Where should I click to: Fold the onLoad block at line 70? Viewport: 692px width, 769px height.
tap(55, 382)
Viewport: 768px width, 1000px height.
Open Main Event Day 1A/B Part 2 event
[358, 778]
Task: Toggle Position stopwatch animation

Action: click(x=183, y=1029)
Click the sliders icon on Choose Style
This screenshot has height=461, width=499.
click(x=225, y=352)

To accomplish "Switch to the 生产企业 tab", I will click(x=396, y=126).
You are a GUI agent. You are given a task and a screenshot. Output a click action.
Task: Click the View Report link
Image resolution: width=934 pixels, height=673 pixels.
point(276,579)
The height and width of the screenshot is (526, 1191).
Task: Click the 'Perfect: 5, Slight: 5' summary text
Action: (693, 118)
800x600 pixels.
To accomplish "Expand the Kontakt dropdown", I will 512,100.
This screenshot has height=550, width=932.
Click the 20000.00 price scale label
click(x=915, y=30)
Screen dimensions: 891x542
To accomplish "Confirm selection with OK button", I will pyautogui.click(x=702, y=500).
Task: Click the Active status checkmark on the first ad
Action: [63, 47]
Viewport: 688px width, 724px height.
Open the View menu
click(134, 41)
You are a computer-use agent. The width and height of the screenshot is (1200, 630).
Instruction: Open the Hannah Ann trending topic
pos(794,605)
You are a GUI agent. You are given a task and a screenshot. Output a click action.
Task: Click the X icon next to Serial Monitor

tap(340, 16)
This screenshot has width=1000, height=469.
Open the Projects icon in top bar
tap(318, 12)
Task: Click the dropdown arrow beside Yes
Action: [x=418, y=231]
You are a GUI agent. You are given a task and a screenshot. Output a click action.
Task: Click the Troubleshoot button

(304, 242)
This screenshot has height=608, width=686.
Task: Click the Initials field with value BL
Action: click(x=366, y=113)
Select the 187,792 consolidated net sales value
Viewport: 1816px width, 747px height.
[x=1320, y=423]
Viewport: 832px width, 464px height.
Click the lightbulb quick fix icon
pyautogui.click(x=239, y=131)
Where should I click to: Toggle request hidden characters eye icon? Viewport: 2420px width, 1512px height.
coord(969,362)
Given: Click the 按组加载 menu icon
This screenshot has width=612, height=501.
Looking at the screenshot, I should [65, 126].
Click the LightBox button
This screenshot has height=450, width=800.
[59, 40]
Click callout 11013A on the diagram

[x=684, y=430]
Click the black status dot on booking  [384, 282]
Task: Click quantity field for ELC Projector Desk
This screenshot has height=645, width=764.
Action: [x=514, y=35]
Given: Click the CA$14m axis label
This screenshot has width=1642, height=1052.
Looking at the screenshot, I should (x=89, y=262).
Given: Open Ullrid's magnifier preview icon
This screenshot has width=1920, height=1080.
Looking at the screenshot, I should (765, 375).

-- WHAT IS REQUIRED --
Retype all of the rows above, keeping every line the same.

-- THE OUTPUT --
Where should I click to: Fold the onLoad block at line 70? Viewport: 692px width, 769px height.
tap(55, 382)
Viewport: 768px width, 1000px height.
Open Main Event Day 1A/B Part 2 event
[358, 778]
Task: Toggle Position stopwatch animation

Action: click(x=183, y=1029)
Click the sliders icon on Choose Style
This screenshot has height=461, width=499.
click(x=225, y=352)

To accomplish "Switch to the 生产企业 tab", I will click(x=396, y=126).
You are a GUI agent. You are given a task and a screenshot. Output a click action.
Task: Click the View Report link
Image resolution: width=934 pixels, height=673 pixels.
point(276,579)
The height and width of the screenshot is (526, 1191).
Task: Click the 'Perfect: 5, Slight: 5' summary text
Action: (693, 118)
800x600 pixels.
To accomplish "Expand the Kontakt dropdown", I will 512,100.
This screenshot has height=550, width=932.
Click the 20000.00 price scale label
click(x=915, y=30)
Screen dimensions: 891x542
To accomplish "Confirm selection with OK button", I will pyautogui.click(x=702, y=500).
Task: Click the Active status checkmark on the first ad
Action: [63, 47]
Viewport: 688px width, 724px height.
Open the View menu
click(134, 41)
You are a computer-use agent. The width and height of the screenshot is (1200, 630).
Instruction: Open the Hannah Ann trending topic
pos(794,605)
You are a GUI agent. You are given a task and a screenshot. Output a click action.
Task: Click the X icon next to Serial Monitor

tap(340, 16)
This screenshot has width=1000, height=469.
Open the Projects icon in top bar
tap(318, 12)
Task: Click the dropdown arrow beside Yes
Action: [x=418, y=231]
You are a GUI agent. You are given a task and a screenshot. Output a click action.
Task: Click the Troubleshoot button

(304, 242)
This screenshot has height=608, width=686.
Task: Click the Initials field with value BL
Action: click(x=366, y=113)
Select the 187,792 consolidated net sales value
Viewport: 1816px width, 747px height.
[x=1320, y=423]
Viewport: 832px width, 464px height.
Click the lightbulb quick fix icon
pyautogui.click(x=239, y=131)
Where should I click to: Toggle request hidden characters eye icon? Viewport: 2420px width, 1512px height.
coord(969,362)
Given: Click the 按组加载 menu icon
This screenshot has width=612, height=501.
Looking at the screenshot, I should [65, 126].
Click the LightBox button
This screenshot has height=450, width=800.
[59, 40]
Click callout 11013A on the diagram

[x=684, y=430]
Click the black status dot on booking  [384, 282]
Task: Click quantity field for ELC Projector Desk
This screenshot has height=645, width=764.
Action: [x=514, y=35]
Given: Click the CA$14m axis label
This screenshot has width=1642, height=1052.
Looking at the screenshot, I should (x=89, y=262).
Given: Open Ullrid's magnifier preview icon
This screenshot has width=1920, height=1080.
Looking at the screenshot, I should (765, 375).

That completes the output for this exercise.